Sara and Albin joined ISIS in August 2020 as Duty Technicians. “I always want to try new things, and so when I saw the opportunity to work at STFC become available, I applied," Sara explains.
For Albin, it was a similar experience. “During my undergraduate degree at Lund University (Sweden), I did a summer placement at Diamond Light Source, which meant I knew about RAL. I had also worked on the Max IV accelerator in Sweden during its commissioning, so this role looked like a really good option."
Despite joining in the middle of a pandemic, both Albin and Sara are required to be on site, as a member of one of six shift teams that monitor the facility around the clock. As new starters, they were initially the fourth member of an existing shift team, so they could learn from the experience of others. By working some shifts with different crews, they were able to meet more people and see how they approach the tasks.
The Main Control Room (MCR) crew act as a hub, preparing equipment for use and keeping track of who is in the restricted areas of the accelerator. They are also the alarm investigation team, and first aiders. “Our role is to maintain the machine," Sara explains. “We monitor all the alarms and are first on the scene if anything goes wrong. We do a lot of routine checks to equipment and safety procedures, and things can get really busy when there is a maintenance day or the beam is being switched on."
While the beam is off, the team are busy carrying out routine checks, and scheduling other work that is due. When the beam is on, Albin explains, “it's the same thing, but more can go wrong! An accelerator has one off switch and a million different off switches: on some shifts we will have little to do, but others you can go the full 12 hours without sitting down."

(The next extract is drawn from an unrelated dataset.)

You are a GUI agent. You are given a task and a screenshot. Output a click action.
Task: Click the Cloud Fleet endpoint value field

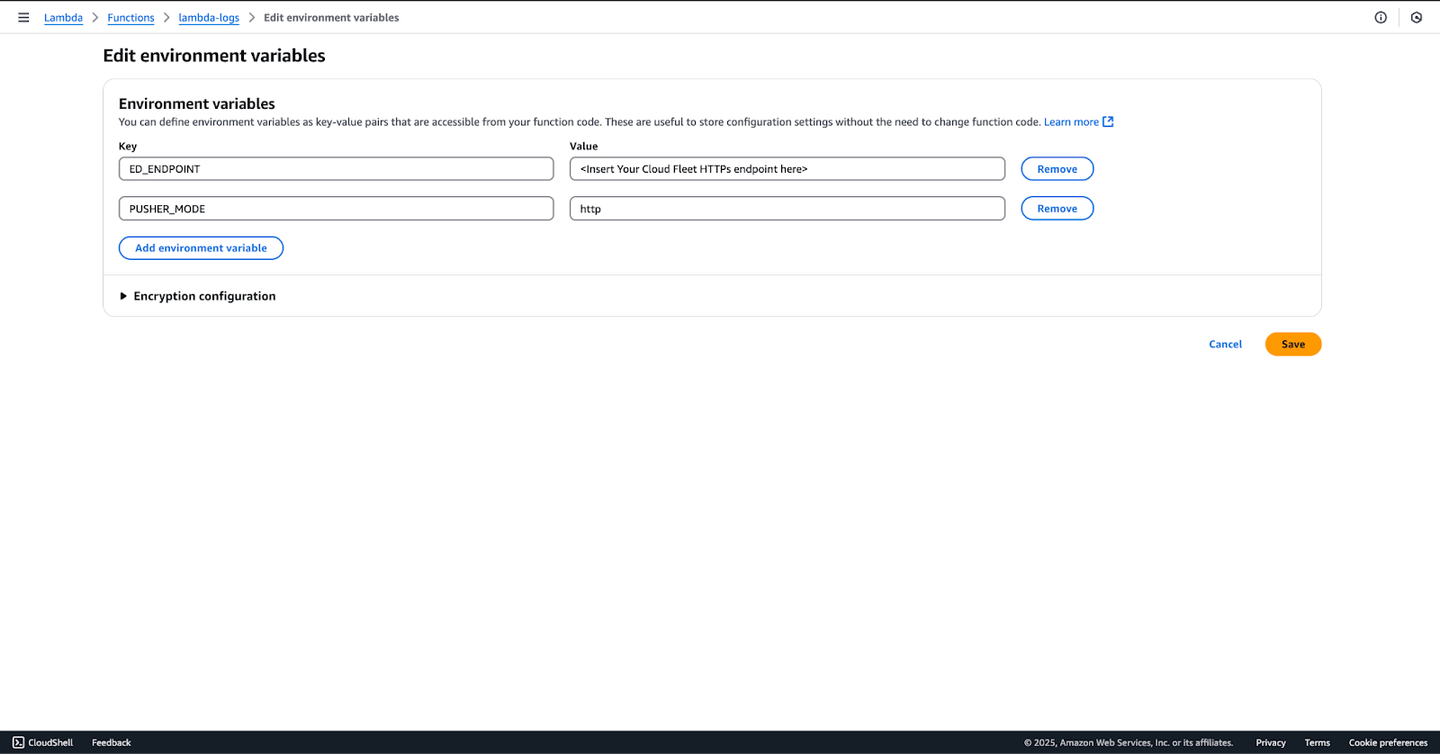coord(787,169)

The team's goal is to keep the beam on as much as possible. “If we can solve the problem, we will," says Sara, “but we might need to call in an equipment expert: from where they are working on site, or from home if it's during the night. We can then help them fix the issue, and learn from what they do for the future."
When it comes to fixing a particle accelerator; knowledge comes with time in the job. Albin says, “We get trained up, but sometimes we have to wait for a fault until we can be taught how to fix it. After a couple of months I felt like I could deal with the simple stuff alone, but there is always someone on the end of the radio if needed."
As there are very few opportunities around the world to work in a similar environment, the crew are used to new starters coming in without specific experience. “There is so much to learn, but it's a really good group of people, who are all willing to help," says Sara. Sara is also the first female member of the MCR crew, although this is not the first time she has been the only woman in a team at work. “I seem to always be the first one! But I want to be there so that other women can see that it's possible."
During the long shutdown, it's likely that MCR staff will be seconded to other groups around ISIS. This will be an opportunity for them to meet more people across ISIS, something that COVID-19 restrictions have prevented.